INSTRUCTION:
Count the lines in the data below that contain the string "chevron". Reply with only the number.

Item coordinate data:
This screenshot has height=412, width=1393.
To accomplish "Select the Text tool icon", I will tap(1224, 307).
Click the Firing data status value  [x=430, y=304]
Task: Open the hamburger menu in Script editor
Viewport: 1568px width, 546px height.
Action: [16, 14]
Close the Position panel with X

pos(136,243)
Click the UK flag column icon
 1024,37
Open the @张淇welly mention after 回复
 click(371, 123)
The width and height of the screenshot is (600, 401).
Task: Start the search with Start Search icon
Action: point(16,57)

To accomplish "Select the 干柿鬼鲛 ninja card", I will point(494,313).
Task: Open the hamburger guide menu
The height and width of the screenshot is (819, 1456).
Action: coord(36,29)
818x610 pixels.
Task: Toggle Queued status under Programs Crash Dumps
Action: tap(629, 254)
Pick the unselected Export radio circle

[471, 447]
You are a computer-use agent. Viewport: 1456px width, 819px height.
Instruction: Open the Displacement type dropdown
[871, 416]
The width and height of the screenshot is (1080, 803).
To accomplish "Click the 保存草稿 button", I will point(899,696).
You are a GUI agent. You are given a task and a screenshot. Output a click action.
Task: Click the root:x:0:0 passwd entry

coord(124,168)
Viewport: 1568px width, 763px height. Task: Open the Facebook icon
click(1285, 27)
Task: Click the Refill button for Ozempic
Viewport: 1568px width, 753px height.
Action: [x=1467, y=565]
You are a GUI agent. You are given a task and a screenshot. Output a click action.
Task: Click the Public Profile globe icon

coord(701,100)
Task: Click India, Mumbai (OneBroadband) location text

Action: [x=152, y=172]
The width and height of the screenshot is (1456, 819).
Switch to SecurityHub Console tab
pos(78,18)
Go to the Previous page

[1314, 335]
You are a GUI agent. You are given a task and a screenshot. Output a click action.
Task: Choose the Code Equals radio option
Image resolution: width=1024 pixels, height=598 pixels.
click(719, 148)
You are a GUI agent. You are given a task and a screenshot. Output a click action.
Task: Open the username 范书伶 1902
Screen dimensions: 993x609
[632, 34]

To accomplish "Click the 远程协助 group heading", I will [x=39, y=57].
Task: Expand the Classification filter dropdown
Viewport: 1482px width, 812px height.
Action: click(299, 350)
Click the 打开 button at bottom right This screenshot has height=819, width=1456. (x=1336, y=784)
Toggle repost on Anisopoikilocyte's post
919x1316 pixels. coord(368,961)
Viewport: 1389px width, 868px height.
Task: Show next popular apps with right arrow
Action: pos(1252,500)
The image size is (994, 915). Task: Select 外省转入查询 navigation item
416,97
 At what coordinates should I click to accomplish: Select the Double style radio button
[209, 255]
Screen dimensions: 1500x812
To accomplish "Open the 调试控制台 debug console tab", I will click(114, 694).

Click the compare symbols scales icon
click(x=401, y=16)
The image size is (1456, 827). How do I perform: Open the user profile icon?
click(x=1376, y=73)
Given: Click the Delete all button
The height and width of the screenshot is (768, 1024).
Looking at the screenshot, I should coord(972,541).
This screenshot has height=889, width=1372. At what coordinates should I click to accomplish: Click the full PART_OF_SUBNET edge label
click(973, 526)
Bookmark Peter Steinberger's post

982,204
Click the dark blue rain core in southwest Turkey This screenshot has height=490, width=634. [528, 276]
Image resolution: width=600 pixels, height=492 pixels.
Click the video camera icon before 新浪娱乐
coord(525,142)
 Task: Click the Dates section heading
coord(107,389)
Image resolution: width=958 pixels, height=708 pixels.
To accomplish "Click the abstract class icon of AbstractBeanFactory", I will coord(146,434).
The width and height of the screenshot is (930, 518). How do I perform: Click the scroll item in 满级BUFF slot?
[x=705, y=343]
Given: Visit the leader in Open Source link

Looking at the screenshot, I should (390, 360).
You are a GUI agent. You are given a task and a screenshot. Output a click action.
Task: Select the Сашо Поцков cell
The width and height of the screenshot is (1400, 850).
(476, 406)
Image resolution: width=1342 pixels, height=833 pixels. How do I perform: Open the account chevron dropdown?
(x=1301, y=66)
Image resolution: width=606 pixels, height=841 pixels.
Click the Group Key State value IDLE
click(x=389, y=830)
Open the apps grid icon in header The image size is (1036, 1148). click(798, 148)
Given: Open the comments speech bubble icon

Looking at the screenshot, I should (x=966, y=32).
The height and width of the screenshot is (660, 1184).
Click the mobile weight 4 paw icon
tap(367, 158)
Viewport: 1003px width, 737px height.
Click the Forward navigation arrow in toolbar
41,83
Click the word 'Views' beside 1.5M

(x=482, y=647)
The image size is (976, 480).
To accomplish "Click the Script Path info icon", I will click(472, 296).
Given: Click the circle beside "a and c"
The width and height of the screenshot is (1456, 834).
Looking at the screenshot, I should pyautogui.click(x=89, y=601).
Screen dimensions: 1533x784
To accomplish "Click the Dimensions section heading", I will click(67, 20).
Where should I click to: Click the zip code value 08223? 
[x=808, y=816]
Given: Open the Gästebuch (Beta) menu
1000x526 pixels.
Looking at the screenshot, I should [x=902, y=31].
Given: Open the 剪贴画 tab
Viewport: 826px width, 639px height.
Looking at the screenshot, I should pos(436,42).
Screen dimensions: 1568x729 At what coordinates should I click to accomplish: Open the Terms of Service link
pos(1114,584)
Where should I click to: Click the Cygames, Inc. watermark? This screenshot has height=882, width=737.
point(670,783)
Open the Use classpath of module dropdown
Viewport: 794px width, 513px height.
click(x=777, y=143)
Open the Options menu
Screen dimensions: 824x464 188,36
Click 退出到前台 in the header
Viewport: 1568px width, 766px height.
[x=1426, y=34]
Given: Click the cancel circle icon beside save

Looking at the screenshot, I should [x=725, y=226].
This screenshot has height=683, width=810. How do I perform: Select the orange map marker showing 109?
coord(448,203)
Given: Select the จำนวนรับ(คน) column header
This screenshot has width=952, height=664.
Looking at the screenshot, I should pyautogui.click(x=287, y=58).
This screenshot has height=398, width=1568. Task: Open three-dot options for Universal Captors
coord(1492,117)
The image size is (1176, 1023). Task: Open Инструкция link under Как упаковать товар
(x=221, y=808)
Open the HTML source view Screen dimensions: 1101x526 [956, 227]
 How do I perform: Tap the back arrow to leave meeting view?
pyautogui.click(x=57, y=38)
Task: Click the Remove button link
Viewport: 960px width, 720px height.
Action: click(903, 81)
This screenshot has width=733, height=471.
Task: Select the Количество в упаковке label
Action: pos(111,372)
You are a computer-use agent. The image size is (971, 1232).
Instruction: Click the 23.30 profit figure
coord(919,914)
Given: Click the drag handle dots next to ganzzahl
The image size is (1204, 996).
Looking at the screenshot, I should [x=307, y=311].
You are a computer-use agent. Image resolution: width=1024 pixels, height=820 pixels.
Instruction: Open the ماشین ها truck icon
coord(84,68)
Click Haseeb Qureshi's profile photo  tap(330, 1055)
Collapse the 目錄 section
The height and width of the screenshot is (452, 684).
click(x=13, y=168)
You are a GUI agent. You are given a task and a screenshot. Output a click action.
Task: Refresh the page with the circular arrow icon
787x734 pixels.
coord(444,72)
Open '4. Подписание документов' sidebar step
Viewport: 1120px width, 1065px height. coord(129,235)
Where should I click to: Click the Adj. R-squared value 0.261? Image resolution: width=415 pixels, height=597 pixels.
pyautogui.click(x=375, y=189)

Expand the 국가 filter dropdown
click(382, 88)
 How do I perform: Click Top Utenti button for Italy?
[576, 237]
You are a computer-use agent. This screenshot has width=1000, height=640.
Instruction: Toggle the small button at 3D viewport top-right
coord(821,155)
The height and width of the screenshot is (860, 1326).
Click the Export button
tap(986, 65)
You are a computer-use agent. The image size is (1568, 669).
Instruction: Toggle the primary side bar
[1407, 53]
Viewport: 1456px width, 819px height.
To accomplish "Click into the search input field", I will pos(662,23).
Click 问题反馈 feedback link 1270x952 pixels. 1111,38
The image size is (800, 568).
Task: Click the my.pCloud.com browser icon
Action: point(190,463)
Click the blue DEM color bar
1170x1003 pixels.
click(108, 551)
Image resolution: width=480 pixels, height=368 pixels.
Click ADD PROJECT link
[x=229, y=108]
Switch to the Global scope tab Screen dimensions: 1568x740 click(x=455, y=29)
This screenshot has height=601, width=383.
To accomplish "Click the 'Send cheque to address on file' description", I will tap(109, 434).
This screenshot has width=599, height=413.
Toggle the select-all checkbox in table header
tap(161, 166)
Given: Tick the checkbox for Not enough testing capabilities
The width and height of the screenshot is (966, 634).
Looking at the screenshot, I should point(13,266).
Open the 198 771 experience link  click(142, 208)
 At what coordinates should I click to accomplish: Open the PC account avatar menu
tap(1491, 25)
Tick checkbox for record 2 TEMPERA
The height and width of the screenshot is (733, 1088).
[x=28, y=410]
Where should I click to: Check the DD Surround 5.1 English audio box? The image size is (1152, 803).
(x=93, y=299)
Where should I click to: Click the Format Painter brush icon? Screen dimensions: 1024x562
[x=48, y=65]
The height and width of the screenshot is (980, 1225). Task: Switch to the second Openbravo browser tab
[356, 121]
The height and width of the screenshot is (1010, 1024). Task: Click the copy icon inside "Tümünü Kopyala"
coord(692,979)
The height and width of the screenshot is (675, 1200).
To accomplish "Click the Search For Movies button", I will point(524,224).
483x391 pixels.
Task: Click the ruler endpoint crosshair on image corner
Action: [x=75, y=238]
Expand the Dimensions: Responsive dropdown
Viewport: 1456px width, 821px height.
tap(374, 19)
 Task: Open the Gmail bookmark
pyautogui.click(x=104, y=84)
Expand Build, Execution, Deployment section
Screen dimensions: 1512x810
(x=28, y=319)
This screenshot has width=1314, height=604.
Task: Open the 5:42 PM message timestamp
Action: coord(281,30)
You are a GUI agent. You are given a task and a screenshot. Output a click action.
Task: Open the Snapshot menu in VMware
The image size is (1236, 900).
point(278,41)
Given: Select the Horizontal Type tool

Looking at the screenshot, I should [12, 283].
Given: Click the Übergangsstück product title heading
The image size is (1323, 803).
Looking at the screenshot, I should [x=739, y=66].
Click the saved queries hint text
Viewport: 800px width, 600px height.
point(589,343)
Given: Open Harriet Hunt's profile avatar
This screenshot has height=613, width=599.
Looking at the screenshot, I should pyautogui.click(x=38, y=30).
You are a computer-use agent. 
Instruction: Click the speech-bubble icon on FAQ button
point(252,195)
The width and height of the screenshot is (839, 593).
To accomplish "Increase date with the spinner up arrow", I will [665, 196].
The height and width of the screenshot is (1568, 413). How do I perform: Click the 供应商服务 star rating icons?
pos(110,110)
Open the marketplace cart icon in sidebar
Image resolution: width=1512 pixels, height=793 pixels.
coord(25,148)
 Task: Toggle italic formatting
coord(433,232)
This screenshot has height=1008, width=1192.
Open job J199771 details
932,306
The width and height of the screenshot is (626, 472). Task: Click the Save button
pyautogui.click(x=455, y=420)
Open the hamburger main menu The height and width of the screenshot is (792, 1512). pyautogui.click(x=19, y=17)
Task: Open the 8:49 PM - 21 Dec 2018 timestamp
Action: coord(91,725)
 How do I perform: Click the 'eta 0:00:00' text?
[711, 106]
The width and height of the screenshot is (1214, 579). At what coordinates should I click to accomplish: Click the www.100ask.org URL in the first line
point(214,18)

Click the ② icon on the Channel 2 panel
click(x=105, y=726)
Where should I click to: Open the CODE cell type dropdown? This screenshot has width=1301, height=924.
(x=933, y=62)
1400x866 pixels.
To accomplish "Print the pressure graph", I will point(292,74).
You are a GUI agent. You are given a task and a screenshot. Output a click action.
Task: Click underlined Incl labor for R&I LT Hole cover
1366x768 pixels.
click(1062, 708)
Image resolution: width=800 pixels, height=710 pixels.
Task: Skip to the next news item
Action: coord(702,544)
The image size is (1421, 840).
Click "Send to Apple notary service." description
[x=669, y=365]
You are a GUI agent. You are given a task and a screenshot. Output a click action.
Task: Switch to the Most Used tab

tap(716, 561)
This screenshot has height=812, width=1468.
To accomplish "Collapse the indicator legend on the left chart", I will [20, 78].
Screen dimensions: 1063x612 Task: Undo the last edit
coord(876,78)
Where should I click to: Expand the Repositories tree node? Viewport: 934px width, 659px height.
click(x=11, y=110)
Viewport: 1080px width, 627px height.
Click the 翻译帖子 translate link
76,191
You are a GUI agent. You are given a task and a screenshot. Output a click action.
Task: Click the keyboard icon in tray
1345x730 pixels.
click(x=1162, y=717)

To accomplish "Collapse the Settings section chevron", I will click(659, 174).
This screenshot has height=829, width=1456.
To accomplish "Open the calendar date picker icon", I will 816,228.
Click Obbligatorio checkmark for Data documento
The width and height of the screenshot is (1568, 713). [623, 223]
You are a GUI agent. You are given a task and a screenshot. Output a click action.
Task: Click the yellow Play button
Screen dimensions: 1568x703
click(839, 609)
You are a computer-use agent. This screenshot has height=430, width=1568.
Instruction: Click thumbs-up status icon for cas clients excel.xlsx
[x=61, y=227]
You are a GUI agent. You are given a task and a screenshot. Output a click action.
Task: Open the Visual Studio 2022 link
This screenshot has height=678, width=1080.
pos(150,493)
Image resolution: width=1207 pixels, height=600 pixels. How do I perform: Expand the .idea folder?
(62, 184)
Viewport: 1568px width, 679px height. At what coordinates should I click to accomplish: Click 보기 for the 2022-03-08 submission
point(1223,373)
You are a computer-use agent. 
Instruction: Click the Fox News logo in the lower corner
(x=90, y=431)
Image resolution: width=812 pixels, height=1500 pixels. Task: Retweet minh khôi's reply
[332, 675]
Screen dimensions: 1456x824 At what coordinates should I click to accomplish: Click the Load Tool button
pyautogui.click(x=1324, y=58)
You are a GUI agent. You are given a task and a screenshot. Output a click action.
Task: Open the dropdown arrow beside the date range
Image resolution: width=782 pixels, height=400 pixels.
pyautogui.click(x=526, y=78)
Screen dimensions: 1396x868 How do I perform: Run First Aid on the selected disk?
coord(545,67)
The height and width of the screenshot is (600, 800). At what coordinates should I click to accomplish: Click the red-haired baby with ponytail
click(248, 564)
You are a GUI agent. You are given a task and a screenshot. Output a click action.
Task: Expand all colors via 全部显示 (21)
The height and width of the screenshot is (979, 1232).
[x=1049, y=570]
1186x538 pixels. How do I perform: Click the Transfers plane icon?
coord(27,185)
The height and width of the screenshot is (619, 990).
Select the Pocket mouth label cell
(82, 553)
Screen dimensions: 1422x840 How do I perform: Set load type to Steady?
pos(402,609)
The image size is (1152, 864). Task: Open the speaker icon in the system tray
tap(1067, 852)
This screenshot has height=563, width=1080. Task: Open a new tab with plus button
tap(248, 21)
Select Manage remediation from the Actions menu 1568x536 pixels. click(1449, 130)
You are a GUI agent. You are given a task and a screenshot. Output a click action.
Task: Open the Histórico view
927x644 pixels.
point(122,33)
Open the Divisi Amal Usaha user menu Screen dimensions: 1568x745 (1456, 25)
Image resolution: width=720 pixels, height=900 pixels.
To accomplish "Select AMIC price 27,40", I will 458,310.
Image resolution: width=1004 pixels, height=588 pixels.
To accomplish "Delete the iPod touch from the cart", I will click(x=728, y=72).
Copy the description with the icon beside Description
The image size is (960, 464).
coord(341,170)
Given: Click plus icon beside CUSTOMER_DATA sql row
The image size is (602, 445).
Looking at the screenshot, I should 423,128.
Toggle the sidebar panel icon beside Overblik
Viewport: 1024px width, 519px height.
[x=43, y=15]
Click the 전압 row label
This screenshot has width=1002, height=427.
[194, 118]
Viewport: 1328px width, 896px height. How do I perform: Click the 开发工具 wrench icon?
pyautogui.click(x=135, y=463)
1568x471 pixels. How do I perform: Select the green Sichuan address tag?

SOLUTION BELOW:
2